Passanten blijken het gedicht wel te kennen, maar niets te weten over de achtergronden ervan. "Ik heb nog nooit gehoord dat het gedicht iets te maken heeft met een verdrinking", zegt een man die zijn hond uitlaat en de gelegenheid te baat neemt met een omhaal van woorden uit te weiden over de historie van Middelharnis. Bij de waterkant genieten twee dames van middelbare leeftijd van de zon. Ze zijn niet minder verbaasd over de context van het gedicht. Verderop blijken twee Belgen -intussen wonen ze twintig jaar in Middelharnis- het gedicht van Hoornik te kennen. "Alleen het eerste regeltje, hè. Geleerd op de lagere school." Met een grijns: "In België zijn we breed georiënteerd."

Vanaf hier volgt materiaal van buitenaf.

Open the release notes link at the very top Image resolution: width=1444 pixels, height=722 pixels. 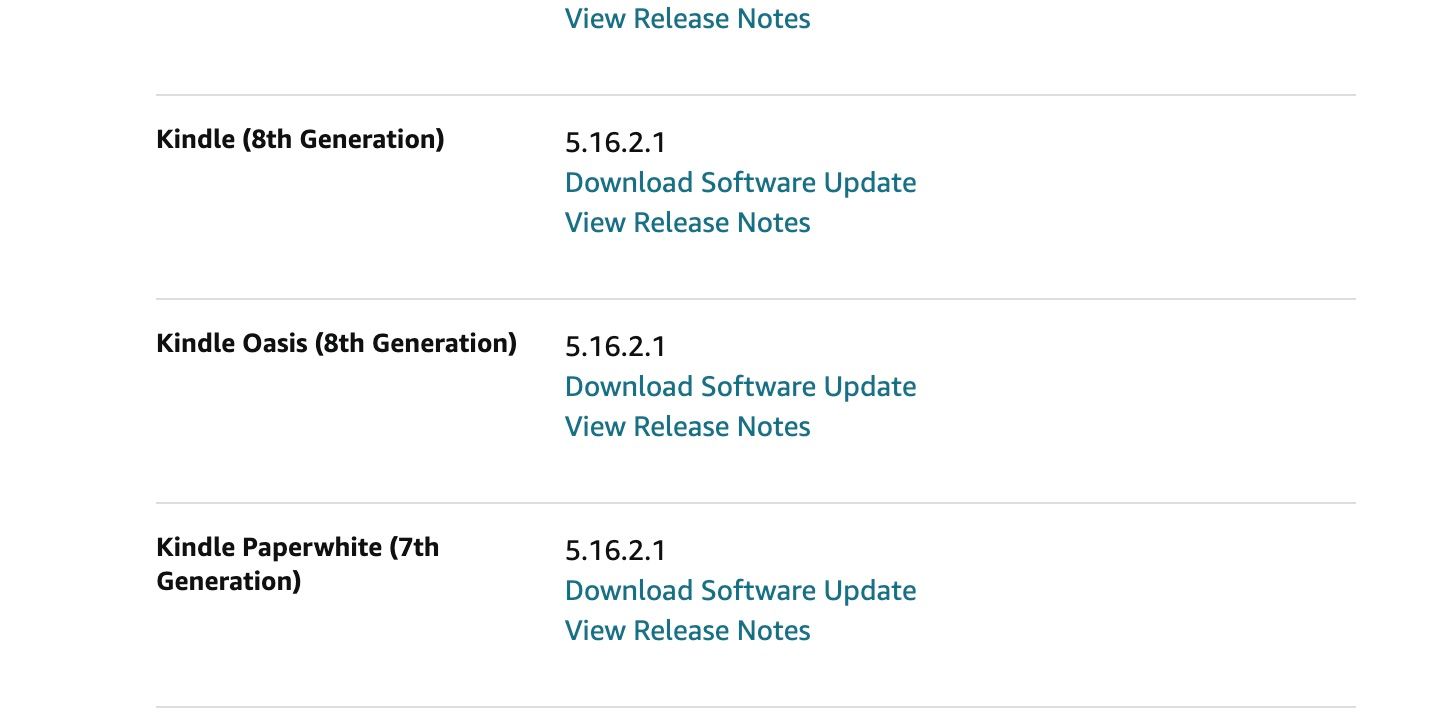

"Met dezen vervullen wij den treurigen plicht U kennis te geven, dat na een noodlottig ongeval is overleden ons geliefd Zoontje en Broertje Adrianus in den jeugdigen leeftijd van 5 jaar en negen maanden. Zijn diepbedroefde Ouders, Broertjes en Zusje."

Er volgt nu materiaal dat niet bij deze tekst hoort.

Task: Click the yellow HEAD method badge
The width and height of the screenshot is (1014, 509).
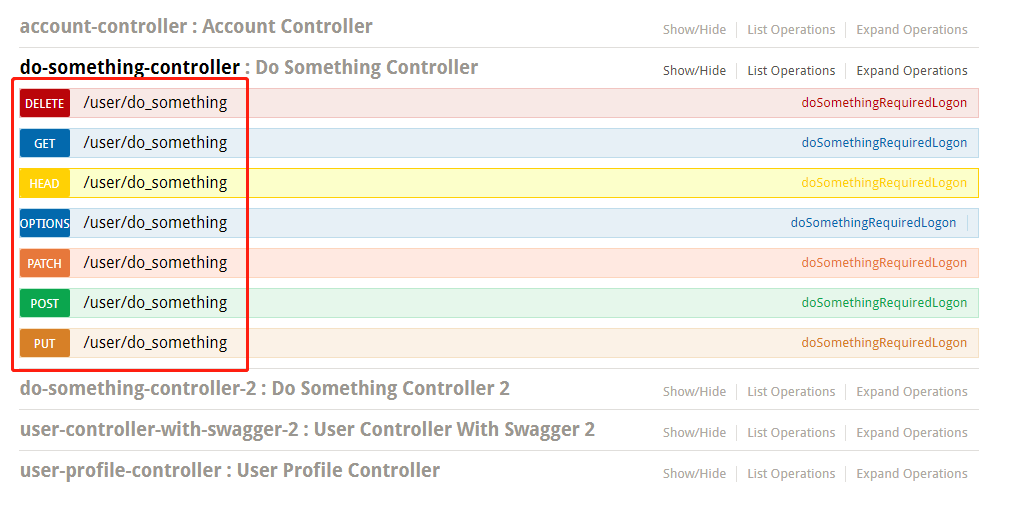Action: point(45,184)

De rouwkaart waarop deze tekst staat afgedrukt, is in het bezit van Johan Everaers uit het Zeeuwse Noordgouwe, een neef van Adri, die de achtergronden van Hoorniks gedicht in kaart bracht. De aanleiding voor zijn speurtocht vormde een nieuwsbericht begin jaren negentig in een regionale krant over een moord in Middelharnis. Boven het krantenbericht stond: "Te Middelharnis is een kind vermoord." "Ik herkende de parallel met het gedicht van Hoornik", aldus Everaers.
De Zeeuw, docent Frans in Zierikzee, wist dat Hoornik schreef voor het toenmalige Algemeen Handelsblad. "De dichtregel "Sober berichtje in een avondblad" zette me ertoe een kijkje te nemen in de archieven van het dagblad." Everaers ontdekte nog meer opvallende overeenkomsten tussen de krant rond die 17e juli 1938 en het gedicht over Middelharnis.
"Naast het nieuws over de verdrinking stonden op dezelfde pagina berichten over een hooiberg die in de fik was gegaan en over een zolderschuit die was gezonken. Die onderwerpen komen al in de eerste strofe van het gedicht terug."
Everaers nam na zijn onderzoek contact op met het Letterkundig Museum in Den Haag dat hem adviseerde zijn bevindingen te publiceren. Op 30 december 1993 pakte het Eilandennieuws ermee uit.
Hoewel Everaers zijn neefje nooit heeft gekend, weet hij zich nog wel te herinneren dat er bij hem thuis, maar ook bij de andere ooms en tantes, portretjes van Adri aan de muur hingen. "Er werd echter nooit over gepraat, waarschijnlijk omdat het allemaal erg gevoelig lag. Mijn tante, de moeder van Adri, leefde nog toen ik aan m'n onderzoek begon. Ze heeft ermee ingestemd."
Als kroon op zijn werk ervaart de Zeeuw nog steeds het bedankbriefje dat hij in 1993 kreeg van de schrijfster Mies Bouhuys, weduwe van Hoornik. "Ze schreef me dat haar man had verteld dat het gedicht geïnspireerd was door een krantenberichtje, maar dat ook hij nooit zou hebben kunnen bevroeden dat het verhaal daarachter zo ver te achterhalen zou zijn."
Dit is de derde aflevering in een serie over liedjes en gedichten waarin een plaatsnaam voorkomt. Op refdag.nl/liedjesserie zijn de verzen te beluisteren.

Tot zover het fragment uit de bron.